Ladle trolley
A ladle wagon is a special railway wagon designed for the transport of molten pig iron . The name pan is derived from the container in which the pig iron from the blast furnace was originally collected, cf. Ladle . This was a flat bowl so that the tap hole of the blast furnace didn't have to be placed unnecessarily high.
Today's blast furnaces, on the other hand, have a lower floor through which rail trains can run. During the tapping process, the pig iron runs into the ladle wagons provided, which today are more in the shape of pots or cigars (so-called torpedo wagons , see next section).
The still liquid pig iron is transported into the wagon for further processing in the foundry ( gray cast iron ) or to the converter (see steel production ).
So that the 1,400 ° C hot metal does not cool down too much during transport and the trolleys are not damaged, the inside of the pans are double-walled with firebricks . The pot-shaped ladle trolleys are covered with a lid.
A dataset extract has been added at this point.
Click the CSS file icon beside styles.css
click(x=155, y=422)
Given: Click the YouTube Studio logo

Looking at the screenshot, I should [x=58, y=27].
When driving outside the factory premises, empty flat wagons are often inserted between the ladle wagons as spacers in the train composition in order to avoid excessive load on bridges. Bridges are to be avoided as far as possible or made sufficiently strong on the factory premises.
Torpedo cars
The torpedo wagon (also called torpedo ladle wagon or pig iron mixer wagon ) is a ladle wagon whose ladle (the pig iron mixer ) has a shape reminiscent of a torpedo : an elongated container with a round cross-section between two bogies . This pig iron mixer can be turned by means of a drive installed in the steelworks, which engages in the mechanics of the stationary carriage, in order to empty it. There are also torpedo cars with their own rotator.
Apart from the container itself, the cars have no frame between the bogies so that the container can be made as large as possible. Due to their oversized vehicle gauge, torpedo wagons can only be used on track sections within the steelworks.
A typical torpedo car holds between 160 and 320 tons of molten iron; a train consists of four to six such cars.
Torpedo wagons can be locked tightly and can keep the iron liquid much longer (up to 30 hours) than normal ladle wagons.
Web links
- Martin Radtke: Liquid iron on the move. In: cargo. The logistics magazine from SBB Cargo. 2/2005, ZDB -ID 2178786-4 , pp. 10–12, (report on torpedo cars at SBB), online (PDF; 2.27 MB) , accessed on April 29, 2018.